The MapReduce framework was originally developed at Google, but it is now being adapted as the de facto standard for large scale data analysis.
In the MapReduce programming model, the basic unit of information is a key-value pair. The MapReduce program reads sets of such key-value pairs as input, and outputs new key-value pairs. The overall operation occurs in three different stages, Map-Shuffle-Reduce. All the stages of MapReduce are stateless, enabling them to run independently in a distributed environment. Mapper acts upon one pair at a time, whereas shuffle and reduce can act on multiple pairs. In many cases, shuffle is an optional stage of execution. All of the map tasks should finish before the start of Reduce phase. Overall a program written in MapReduce can undergo many rounds of MapReduce stages one by one. Please take a look at an example of MapReduce in Appendix C.
The Hadoop-based MapReduce framework architecture is shown in the following diagram. It is a master-slave architecture consisting of two major components in MapReduce architecture of MapReduce: JobTracker and TaskTracker.
JobTracker is responsible for monitoring and coordinating execution of jobs across different TaskTrackers in Hadoop nodes. Each Hadoop program is submitted to JobTracker, which then requests location of data being referred by the program. Once NameNode returns the location of DataNodes, JobTracker assigns the execution of jobs to respective TaskTrackers on the same machine where data is located. The work is then transferred to TaskTracker for execution. JobTracker keeps track of progress on job execution through heartbeat mechanism. This is similar to the heartbeat mechanism we have seen in HDFS. Based on heartbeat signal, JobTracker keeps the progress status updated. If TaskTracker fails to respond within stipulated time, JobTracker schedules this work to another TaskTracker. In case, if a TaskTracker reports failure of task to JobTracker, JobTracker may assign it to a different TaskTracker, or it may report it back to the client, or it may even end up marking the TaskTracker as unreliable.

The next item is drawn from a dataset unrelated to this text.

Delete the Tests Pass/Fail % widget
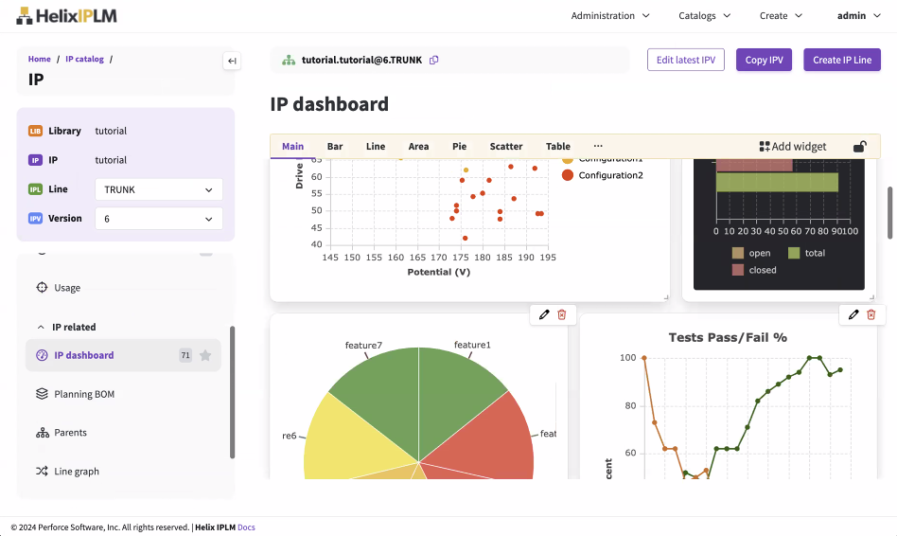Image resolution: width=897 pixels, height=536 pixels. (871, 314)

TaskTracker are slaves deployed on Hadoop nodes. They are meant to serve requests from JobTracker. Each TaskTracker has an upper limit on number of tasks that can be executed on node, and they are called slots. Each task runs in its own JVM process, this minimizes impact on the TaskTracker parent process itself due to failure of tasks. The running tasks are then monitored by TaskTracker, and the status is maintained, which is later reported to JobTracker through heartbeat mechanism. To help us understand the concept, we have provided a MapReduce example in Appendix A, Use Cases for Big Data Search.